"Oh, help me, clouds with the silver lining!" But the clouds rolled on as if wholly unconscious of the wonderful shapes they assumed at every turn—ever changing, and adorned anew with glittering gold and gleaming silver. And all the while the sea was roaring just as if it had no memory whatever of Johannes.

And when he had cried "Help me, clouds with the silver lining!" the words clung to his mind, and, like shining angels, they beckoned other, sister words, still lingering in the depths of his soul, to come and join them. And so they came—one after another, in twinkling file, and fell into line. Their faces seemed more serious than did ever those of his own words.

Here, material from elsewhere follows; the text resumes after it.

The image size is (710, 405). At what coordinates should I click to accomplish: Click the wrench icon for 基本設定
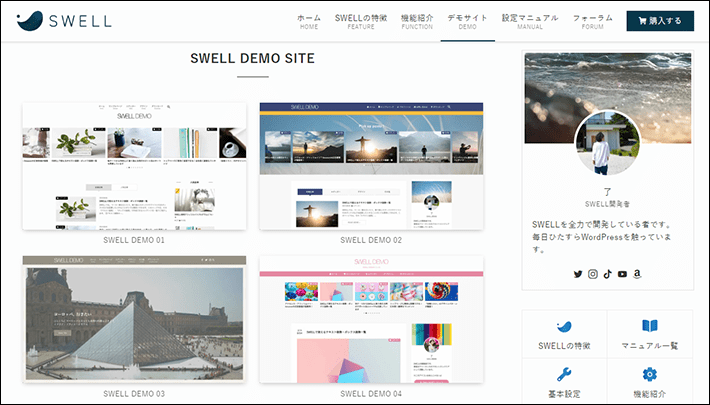click(x=564, y=375)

"Help, oh, help me, ye silver-lined clouds!
Oh, save me, sun and stormy sea!
To thee I fly from stifling haunts of men.
Life, with its frightful, crimson-flaming hands,
Has laid its hold on me.
Once I was thy friend and confidant—
At home in thy mysterious loneliness.
I explored without fear thy boundless space
And celestial mansions builded I there
With the mere light of stars, and the waves of wind.
Peace I found in thy grandeur stern,
And rest in thy bright expanse.
Now, life sweeps me on with its current swift,
And a seething volcano I find where erst
Was an ocean serene of exalted delights.
Alas! thou doest rest in thy splendor immersed—
As cool as a lion licking his paws.
All slowly the cloud is transformed,
Letting the light stream through,
And the tossing main with sparks is clad,
As if with a golden coat of mail.
Ah, beautiful world! Untrue and unreal
Thou glidest away 'neath my anguished eyes.
The ocean roars ever, and silent are sun and clouds.
Sadly, I see the strange daylight fail.
It leaves me alone with still stranger night.
Oh! may I yet find there my Father's spirit,
That dwells beyond sun and sea and clouds?
Must I join with the hapless, hopeless throng
And bind my sorrowful fate to theirs,
Until the Great Leveler bring surcease?"

What Johannes meant by the "Great Leveler" he did not himself know at first. Neither did he at all realize that he had composed something better than formerly. But in the night he understood that it was Death he had meant. And he knew, also, that something within him had opened to the light, like an unfolding flower.

He felt that the verses might be sung like a song, but he could not hear the melody—or but faintly—like wind-wafted tones from the farthest distance. At night, he heard in his dreams the full strain, but in the morning he had entirely forgotten it. And Marjon was not there to help him.

You must remember that Little Johannes was no longer so very little. Nearly four years had passed since that morning when he had waked up in the dunes, with the little gold key.

He could not refrain from reading the poem to the countess on the following day. The making of it—the writing and rewriting—had calmed the unrest out of which it had come. He was curious, now, to learn what others would say of it—above all, the one who was ever in his thoughts.

"Ah, yes!" said she, after he had read it aloud, "life is fearful! And that 'surcease' is all that I long for. I fully agree with you."

This remark, however kind the intention of the speaker, gave Johannes, to his own astonishment, small pleasure. He would have preferred to hear something different.

"Do you think it good?" he asked, with a vague feeling that he really ought not to ask the question, because he had been so very much in earnest over the verses. And when one is deeply in earnest about anything one does not ask if it is good; no more than he would ask if he had wept beautifully. But yet he would have liked, so well, to know what she thought.